(Beginning of Given information)
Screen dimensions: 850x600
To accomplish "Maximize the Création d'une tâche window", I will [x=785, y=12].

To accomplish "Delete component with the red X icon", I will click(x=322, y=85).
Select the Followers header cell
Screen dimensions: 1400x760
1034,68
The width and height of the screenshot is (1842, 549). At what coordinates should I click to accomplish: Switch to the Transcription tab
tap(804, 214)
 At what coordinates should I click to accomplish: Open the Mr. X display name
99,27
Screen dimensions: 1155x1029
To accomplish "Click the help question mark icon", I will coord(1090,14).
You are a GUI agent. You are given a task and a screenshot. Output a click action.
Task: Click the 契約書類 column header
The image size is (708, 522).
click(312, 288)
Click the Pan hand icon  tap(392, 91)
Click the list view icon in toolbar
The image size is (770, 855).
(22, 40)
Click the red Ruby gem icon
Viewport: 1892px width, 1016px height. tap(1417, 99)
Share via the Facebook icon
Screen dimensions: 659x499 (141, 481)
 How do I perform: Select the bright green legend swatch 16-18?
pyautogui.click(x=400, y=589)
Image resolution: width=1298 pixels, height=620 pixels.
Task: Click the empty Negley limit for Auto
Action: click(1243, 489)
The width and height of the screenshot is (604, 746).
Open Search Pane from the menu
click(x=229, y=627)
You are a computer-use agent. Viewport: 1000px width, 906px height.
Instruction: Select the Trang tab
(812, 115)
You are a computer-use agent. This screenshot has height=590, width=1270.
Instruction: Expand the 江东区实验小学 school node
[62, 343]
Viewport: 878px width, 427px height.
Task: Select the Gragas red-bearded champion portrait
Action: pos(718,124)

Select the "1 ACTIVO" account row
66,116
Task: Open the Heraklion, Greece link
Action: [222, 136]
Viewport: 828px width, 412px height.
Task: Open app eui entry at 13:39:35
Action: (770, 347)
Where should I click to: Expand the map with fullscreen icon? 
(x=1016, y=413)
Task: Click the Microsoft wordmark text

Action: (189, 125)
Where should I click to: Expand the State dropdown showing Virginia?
(End of Given information)
• _Assignment_
Scan the records for lines that hold "computer", and reproduce each one you find.

• _Output of the exercise_
You are a computer-use agent. Viewport: 1000px width, 906px height.
You are a computer-use agent. This screenshot has height=590, width=1270.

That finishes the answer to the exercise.